Once you have read the data below, please repeat all of it exactly.

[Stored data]

============

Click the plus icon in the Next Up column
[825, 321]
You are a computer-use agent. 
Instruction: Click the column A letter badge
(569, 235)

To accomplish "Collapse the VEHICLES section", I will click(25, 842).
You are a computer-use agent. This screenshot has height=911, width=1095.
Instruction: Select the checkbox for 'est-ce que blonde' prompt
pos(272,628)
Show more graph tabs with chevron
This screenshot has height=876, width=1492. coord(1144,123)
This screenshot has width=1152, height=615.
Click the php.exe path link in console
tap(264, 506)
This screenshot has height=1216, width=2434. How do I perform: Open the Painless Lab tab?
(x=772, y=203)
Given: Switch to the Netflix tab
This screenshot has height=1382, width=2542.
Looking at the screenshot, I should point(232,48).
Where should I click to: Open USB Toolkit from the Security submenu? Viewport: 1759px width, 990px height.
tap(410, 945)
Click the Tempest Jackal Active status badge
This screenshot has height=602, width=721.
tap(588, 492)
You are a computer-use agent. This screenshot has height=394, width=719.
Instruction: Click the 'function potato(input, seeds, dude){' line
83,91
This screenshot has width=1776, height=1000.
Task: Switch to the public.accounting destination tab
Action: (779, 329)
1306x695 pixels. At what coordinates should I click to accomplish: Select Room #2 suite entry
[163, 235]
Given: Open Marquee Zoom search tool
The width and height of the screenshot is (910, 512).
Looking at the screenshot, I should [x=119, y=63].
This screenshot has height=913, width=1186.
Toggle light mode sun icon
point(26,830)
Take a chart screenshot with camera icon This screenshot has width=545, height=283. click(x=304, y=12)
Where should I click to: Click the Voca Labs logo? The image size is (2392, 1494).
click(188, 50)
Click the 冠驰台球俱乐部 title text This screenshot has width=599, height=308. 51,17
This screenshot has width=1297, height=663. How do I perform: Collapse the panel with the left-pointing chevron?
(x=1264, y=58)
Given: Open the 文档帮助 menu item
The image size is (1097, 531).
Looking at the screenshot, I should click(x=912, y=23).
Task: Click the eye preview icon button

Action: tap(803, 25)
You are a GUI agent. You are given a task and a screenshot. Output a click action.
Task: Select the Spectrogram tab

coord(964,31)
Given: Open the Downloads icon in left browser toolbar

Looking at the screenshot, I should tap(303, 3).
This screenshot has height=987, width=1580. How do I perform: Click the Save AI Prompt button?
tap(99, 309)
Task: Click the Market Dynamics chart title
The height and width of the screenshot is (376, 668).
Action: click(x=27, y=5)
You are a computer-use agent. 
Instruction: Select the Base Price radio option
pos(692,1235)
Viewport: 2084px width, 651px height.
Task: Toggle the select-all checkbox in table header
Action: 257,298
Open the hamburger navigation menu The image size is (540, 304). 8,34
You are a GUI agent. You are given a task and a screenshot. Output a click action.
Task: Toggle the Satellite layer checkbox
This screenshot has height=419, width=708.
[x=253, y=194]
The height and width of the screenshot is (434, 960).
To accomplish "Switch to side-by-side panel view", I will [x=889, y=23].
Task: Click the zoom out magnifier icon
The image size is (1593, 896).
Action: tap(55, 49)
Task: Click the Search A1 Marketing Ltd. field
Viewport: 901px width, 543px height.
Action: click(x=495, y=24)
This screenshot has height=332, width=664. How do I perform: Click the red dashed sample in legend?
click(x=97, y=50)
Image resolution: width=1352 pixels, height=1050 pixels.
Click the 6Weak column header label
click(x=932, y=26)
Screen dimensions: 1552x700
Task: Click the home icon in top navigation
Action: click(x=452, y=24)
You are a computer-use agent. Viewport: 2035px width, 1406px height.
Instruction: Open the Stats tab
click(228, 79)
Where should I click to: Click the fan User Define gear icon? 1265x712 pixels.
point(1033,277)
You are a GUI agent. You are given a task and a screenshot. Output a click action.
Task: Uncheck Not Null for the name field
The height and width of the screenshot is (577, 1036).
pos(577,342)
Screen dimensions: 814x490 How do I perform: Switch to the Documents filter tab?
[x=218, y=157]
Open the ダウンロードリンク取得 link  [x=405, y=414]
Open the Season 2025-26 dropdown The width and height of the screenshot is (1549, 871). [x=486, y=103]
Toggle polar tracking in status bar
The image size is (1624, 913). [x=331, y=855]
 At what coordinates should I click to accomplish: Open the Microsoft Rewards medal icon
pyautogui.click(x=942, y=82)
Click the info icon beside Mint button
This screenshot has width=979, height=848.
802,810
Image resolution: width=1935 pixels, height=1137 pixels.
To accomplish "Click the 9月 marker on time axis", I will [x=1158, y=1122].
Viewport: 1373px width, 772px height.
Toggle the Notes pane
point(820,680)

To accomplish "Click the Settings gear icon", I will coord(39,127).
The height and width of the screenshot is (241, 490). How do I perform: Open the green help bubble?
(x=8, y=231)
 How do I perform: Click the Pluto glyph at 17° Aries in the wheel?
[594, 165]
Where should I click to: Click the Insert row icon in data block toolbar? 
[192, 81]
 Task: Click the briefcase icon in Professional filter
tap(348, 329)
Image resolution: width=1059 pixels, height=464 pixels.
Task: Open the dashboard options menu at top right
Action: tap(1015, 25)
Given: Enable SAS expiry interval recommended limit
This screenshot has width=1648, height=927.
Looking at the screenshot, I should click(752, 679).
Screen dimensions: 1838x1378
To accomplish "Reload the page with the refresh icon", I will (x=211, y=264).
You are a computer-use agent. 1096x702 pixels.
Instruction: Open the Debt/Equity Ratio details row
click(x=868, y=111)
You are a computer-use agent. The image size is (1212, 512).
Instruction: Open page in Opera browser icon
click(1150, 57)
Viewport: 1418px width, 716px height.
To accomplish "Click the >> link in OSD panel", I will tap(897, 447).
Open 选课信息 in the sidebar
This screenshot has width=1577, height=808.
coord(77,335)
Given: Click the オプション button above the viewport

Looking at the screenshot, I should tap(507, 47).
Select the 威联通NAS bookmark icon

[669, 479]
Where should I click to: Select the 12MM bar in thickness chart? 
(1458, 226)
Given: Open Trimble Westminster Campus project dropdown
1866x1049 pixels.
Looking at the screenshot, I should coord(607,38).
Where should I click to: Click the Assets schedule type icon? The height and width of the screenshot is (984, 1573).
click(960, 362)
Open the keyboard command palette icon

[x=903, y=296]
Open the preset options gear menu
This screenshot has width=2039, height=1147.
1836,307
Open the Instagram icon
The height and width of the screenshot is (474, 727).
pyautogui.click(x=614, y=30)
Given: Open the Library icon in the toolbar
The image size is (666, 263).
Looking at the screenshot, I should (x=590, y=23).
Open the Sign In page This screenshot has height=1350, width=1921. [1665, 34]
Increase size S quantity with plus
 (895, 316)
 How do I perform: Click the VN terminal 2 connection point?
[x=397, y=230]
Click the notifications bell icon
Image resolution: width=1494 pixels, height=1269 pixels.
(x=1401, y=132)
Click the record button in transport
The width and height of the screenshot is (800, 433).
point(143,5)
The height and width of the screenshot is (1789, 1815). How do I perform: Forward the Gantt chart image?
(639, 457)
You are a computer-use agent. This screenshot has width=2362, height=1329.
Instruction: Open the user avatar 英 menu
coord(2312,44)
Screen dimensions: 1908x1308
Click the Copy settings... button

============

» **Answer for this exercise**
Click the plus icon in the Next Up column
[825, 321]
You are a computer-use agent. 
Instruction: Click the column A letter badge
(569, 235)

To accomplish "Collapse the VEHICLES section", I will click(25, 842).
You are a computer-use agent. This screenshot has height=911, width=1095.
Instruction: Select the checkbox for 'est-ce que blonde' prompt
pos(272,628)
Show more graph tabs with chevron
This screenshot has height=876, width=1492. coord(1144,123)
This screenshot has width=1152, height=615.
Click the php.exe path link in console
tap(264, 506)
This screenshot has height=1216, width=2434. How do I perform: Open the Painless Lab tab?
(x=772, y=203)
Given: Switch to the Netflix tab
This screenshot has height=1382, width=2542.
Looking at the screenshot, I should point(232,48).
Where should I click to: Open USB Toolkit from the Security submenu? Viewport: 1759px width, 990px height.
tap(410, 945)
Click the Tempest Jackal Active status badge
This screenshot has height=602, width=721.
tap(588, 492)
You are a computer-use agent. This screenshot has height=394, width=719.
Instruction: Click the 'function potato(input, seeds, dude){' line
83,91
This screenshot has width=1776, height=1000.
Task: Switch to the public.accounting destination tab
Action: (779, 329)
1306x695 pixels. At what coordinates should I click to accomplish: Select Room #2 suite entry
[163, 235]
Given: Open Marquee Zoom search tool
The width and height of the screenshot is (910, 512).
Looking at the screenshot, I should [x=119, y=63].
This screenshot has height=913, width=1186.
Toggle light mode sun icon
point(26,830)
Take a chart screenshot with camera icon This screenshot has width=545, height=283. click(x=304, y=12)
Where should I click to: Click the Voca Labs logo? The image size is (2392, 1494).
click(188, 50)
Click the 冠驰台球俱乐部 title text This screenshot has width=599, height=308. 51,17
This screenshot has width=1297, height=663. How do I perform: Collapse the panel with the left-pointing chevron?
(x=1264, y=58)
Given: Open the 文档帮助 menu item
The image size is (1097, 531).
Looking at the screenshot, I should click(x=912, y=23).
Task: Click the eye preview icon button

Action: tap(803, 25)
You are a GUI agent. You are given a task and a screenshot. Output a click action.
Task: Select the Spectrogram tab

coord(964,31)
Given: Open the Downloads icon in left browser toolbar

Looking at the screenshot, I should tap(303, 3).
This screenshot has height=987, width=1580. How do I perform: Click the Save AI Prompt button?
tap(99, 309)
Task: Click the Market Dynamics chart title
The height and width of the screenshot is (376, 668).
Action: click(x=27, y=5)
You are a computer-use agent. 
Instruction: Select the Base Price radio option
pos(692,1235)
Viewport: 2084px width, 651px height.
Task: Toggle the select-all checkbox in table header
Action: 257,298
Open the hamburger navigation menu The image size is (540, 304). 8,34
You are a GUI agent. You are given a task and a screenshot. Output a click action.
Task: Toggle the Satellite layer checkbox
This screenshot has height=419, width=708.
[x=253, y=194]
The height and width of the screenshot is (434, 960).
To accomplish "Switch to side-by-side panel view", I will [x=889, y=23].
Task: Click the zoom out magnifier icon
The image size is (1593, 896).
Action: tap(55, 49)
Task: Click the Search A1 Marketing Ltd. field
Viewport: 901px width, 543px height.
Action: click(x=495, y=24)
This screenshot has height=332, width=664. How do I perform: Click the red dashed sample in legend?
click(x=97, y=50)
Image resolution: width=1352 pixels, height=1050 pixels.
Click the 6Weak column header label
click(x=932, y=26)
Screen dimensions: 1552x700
Task: Click the home icon in top navigation
Action: click(x=452, y=24)
You are a computer-use agent. Viewport: 2035px width, 1406px height.
Instruction: Open the Stats tab
click(228, 79)
Where should I click to: Click the fan User Define gear icon? 1265x712 pixels.
point(1033,277)
You are a GUI agent. You are given a task and a screenshot. Output a click action.
Task: Uncheck Not Null for the name field
The height and width of the screenshot is (577, 1036).
pos(577,342)
Screen dimensions: 814x490 How do I perform: Switch to the Documents filter tab?
[x=218, y=157]
Open the ダウンロードリンク取得 link  [x=405, y=414]
Open the Season 2025-26 dropdown The width and height of the screenshot is (1549, 871). [x=486, y=103]
Toggle polar tracking in status bar
The image size is (1624, 913). [x=331, y=855]
 At what coordinates should I click to accomplish: Open the Microsoft Rewards medal icon
pyautogui.click(x=942, y=82)
Click the info icon beside Mint button
This screenshot has width=979, height=848.
802,810
Image resolution: width=1935 pixels, height=1137 pixels.
To accomplish "Click the 9月 marker on time axis", I will [x=1158, y=1122].
Viewport: 1373px width, 772px height.
Toggle the Notes pane
point(820,680)

To accomplish "Click the Settings gear icon", I will coord(39,127).
The height and width of the screenshot is (241, 490). How do I perform: Open the green help bubble?
(x=8, y=231)
 How do I perform: Click the Pluto glyph at 17° Aries in the wheel?
[594, 165]
Where should I click to: Click the Insert row icon in data block toolbar? 
[192, 81]
 Task: Click the briefcase icon in Professional filter
tap(348, 329)
Image resolution: width=1059 pixels, height=464 pixels.
Task: Open the dashboard options menu at top right
Action: tap(1015, 25)
Given: Enable SAS expiry interval recommended limit
This screenshot has width=1648, height=927.
Looking at the screenshot, I should click(752, 679).
Screen dimensions: 1838x1378
To accomplish "Reload the page with the refresh icon", I will (x=211, y=264).
You are a computer-use agent. 1096x702 pixels.
Instruction: Open the Debt/Equity Ratio details row
click(x=868, y=111)
You are a computer-use agent. The image size is (1212, 512).
Instruction: Open page in Opera browser icon
click(1150, 57)
Viewport: 1418px width, 716px height.
To accomplish "Click the >> link in OSD panel", I will tap(897, 447).
Open 选课信息 in the sidebar
This screenshot has width=1577, height=808.
coord(77,335)
Given: Click the オプション button above the viewport

Looking at the screenshot, I should tap(507, 47).
Select the 威联通NAS bookmark icon

[669, 479]
Where should I click to: Select the 12MM bar in thickness chart? 
(1458, 226)
Given: Open Trimble Westminster Campus project dropdown
1866x1049 pixels.
Looking at the screenshot, I should coord(607,38).
Where should I click to: Click the Assets schedule type icon? The height and width of the screenshot is (984, 1573).
click(960, 362)
Open the keyboard command palette icon

[x=903, y=296]
Open the preset options gear menu
This screenshot has width=2039, height=1147.
1836,307
Open the Instagram icon
The height and width of the screenshot is (474, 727).
pyautogui.click(x=614, y=30)
Given: Open the Library icon in the toolbar
The image size is (666, 263).
Looking at the screenshot, I should (x=590, y=23).
Open the Sign In page This screenshot has height=1350, width=1921. [1665, 34]
Increase size S quantity with plus
 (895, 316)
 How do I perform: Click the VN terminal 2 connection point?
[x=397, y=230]
Click the notifications bell icon
Image resolution: width=1494 pixels, height=1269 pixels.
(x=1401, y=132)
Click the record button in transport
The width and height of the screenshot is (800, 433).
point(143,5)
The height and width of the screenshot is (1789, 1815). How do I perform: Forward the Gantt chart image?
(639, 457)
You are a computer-use agent. This screenshot has width=2362, height=1329.
Instruction: Open the user avatar 英 menu
coord(2312,44)
Screen dimensions: 1908x1308
Click the Copy settings... button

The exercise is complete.